Property Based Testing in Python
Posted on Fri 16 October 2020 in Python • 4 min read
Building software can be challenging, but maintaining it after that initial build can be even moreso. Being able to test the software such that it verifies the software behaves as expected is crucial in building robust software applications that users depend upon, being able to automate this testing is even better! There's other blog posts on this blog around the topic of testing Introduction to Pytest & Pipenv, but for this post we're going to focus on a very specific type of testing, property based testing.
Property based testing differs itself from the conventional example based testing by being able to generate the test data that drives your tests, and even better, can help find the boundaries of where the tests fail.
To demonstrate the power of property based testing, we're going to build some testing for the old faithful multiplication operator in Python.
To help with this, we are going to use a few packages:
- pytest (testing framework)
- hypothesis (property testing package)
- ipytest (to enable running tests in jupyter notebooks)
Before we dive in, let's set up ipytest and use some example-based testing to verify the multiplication operator.
import ipytest
import pytest
ipytest.autoconfig()
def multiply(number_1, number_2):
return number_1 * number_2
%%run_pytest[clean]
def test_example():
assert multiply(3,3) == 9
assert multiply(5,5) == 25
assert multiply(4,6) == 24
Fantastic, our examples passed the test! Now let's ensure that the test fails.
%%run_pytest[clean]
def test_fail_example():
assert multiply(3,3) == 9
assert multiply(3,5) == 150
Perfect! We can see that the test fails as expected and even nicely tells us which line of code it failed on. Let's say we had lots of these examples that we wanted to test for, so to simplify it we could potentially use pytest's parametrize decorator.
%%run_pytest[clean]
@pytest.mark.parametrize('number_1, number_2 , expected', [
(3,3,9),
(5,5,25),
(4,6,24)
])
def test_multiply(number_1,number_2,expected):
assert expected == multiply(number_1,number_2)
Is this enough testing to verify our function? Really, we're only testing a few conditions that we'd expect to work, but in reality it's the ones that nobody foresees that would be ideal to capture in our tests. This also raises a few more things, the developer writing the tests may choose to write 2 or 2000 test cases but this doesn't guarantee anything when it comes to if it's truly covered.
Introduce Property Based Testing¶
Property based testing is considered as generative testing, we don't supply specific examples with inputs and expected outputs. Rather we define certain properties and generate randomized inputs to ensure the properties are correct. In addition to this, property based testing can also shrink
outputs to find the exact boundary condition where a test fails.
While this doesn't 100% replace example-based testing, they definitely have their use and have a lot of potential for effective testing.
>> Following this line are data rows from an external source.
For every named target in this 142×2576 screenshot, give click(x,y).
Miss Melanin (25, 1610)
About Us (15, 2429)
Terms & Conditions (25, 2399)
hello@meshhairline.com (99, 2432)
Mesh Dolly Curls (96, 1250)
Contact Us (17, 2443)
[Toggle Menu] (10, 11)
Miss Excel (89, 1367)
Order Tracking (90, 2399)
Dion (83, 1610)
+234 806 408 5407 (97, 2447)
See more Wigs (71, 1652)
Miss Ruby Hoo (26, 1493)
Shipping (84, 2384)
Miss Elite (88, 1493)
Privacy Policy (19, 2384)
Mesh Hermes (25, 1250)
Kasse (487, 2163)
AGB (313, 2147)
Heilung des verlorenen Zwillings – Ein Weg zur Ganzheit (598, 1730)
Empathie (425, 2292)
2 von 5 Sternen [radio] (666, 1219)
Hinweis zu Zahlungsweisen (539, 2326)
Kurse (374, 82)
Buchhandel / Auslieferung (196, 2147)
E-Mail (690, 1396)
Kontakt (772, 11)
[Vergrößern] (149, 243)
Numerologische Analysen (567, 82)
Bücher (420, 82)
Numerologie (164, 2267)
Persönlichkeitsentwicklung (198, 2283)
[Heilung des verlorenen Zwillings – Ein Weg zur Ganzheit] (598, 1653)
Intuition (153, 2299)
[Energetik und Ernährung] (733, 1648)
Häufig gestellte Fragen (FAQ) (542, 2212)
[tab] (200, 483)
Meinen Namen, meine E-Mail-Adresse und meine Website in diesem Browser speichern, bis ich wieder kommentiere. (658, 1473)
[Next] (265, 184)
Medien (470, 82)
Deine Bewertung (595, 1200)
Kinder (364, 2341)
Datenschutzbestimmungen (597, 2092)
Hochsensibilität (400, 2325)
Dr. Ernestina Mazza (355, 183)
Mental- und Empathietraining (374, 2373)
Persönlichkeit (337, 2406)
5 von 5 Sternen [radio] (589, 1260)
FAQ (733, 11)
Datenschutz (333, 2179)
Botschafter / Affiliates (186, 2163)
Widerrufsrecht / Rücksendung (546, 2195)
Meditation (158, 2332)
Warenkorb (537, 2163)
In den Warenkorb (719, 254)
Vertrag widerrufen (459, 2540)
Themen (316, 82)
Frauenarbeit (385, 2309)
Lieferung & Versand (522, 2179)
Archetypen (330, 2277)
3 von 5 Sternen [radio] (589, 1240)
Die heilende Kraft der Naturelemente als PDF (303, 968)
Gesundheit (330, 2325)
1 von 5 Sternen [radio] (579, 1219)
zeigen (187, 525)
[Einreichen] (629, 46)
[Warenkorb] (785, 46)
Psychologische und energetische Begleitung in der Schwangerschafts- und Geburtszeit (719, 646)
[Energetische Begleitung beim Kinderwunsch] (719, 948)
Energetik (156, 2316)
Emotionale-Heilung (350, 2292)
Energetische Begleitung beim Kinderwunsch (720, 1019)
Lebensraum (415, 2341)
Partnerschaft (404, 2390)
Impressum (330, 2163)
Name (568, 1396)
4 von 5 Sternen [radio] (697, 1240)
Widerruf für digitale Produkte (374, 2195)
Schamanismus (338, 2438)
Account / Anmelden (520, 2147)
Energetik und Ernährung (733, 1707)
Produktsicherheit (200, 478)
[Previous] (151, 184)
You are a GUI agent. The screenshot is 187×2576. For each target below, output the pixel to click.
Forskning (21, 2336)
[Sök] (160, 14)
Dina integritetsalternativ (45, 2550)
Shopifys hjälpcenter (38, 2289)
Now let's implement the same tests above, using property based testing with hypothesis
.
from hypothesis import given
import hypothesis.strategies as st
%%run_pytest[clean]
@given(st.integers(),st.integers())
def test_multiply(number_1,number_2):
assert multiply(number_1,number_2) == number_1 * number_2
Note that we've used the given
decorator which makes our test parametrized, and use strategies which cover the types of input data to generate. As per the hypothesis documentation Most things should be easy to generate and everything should be possible, we can find more information on them here: https://hypothesis.readthedocs.io/en/latest/data.html
Now this doesn't look any different to last time, so what even changed! Let's change our multiply function so it behaves strangely and see if we can see hypothesis shrink the failures in action. Shrinking is whenever it finds a failure, it'll try to get to the absolute boundary case to help us find the potential cause and even better it'll remember this failure for next time so it doesn't poke it's head up again!
def bad_multiply(number_1,number_2):
if number_1 > 30:
return 0
if number_2 < 0:
return 0
return number_1 * number_2
%%run_pytest[clean]
@given(st.integers(),st.integers())
def test_bad_multiply(number_1,number_2):
assert bad_multiply(number_1,number_2) == number_1 * number_2
Fantastic, we can see that the failure has been shrunken to number_1
being 31 and number_2
being 1 which is one integer off the 'bad' boundary conditions we'd introduced into the multiply function.
Hopefully this has introduced the power of property based testing and can help make software more robust for everyone!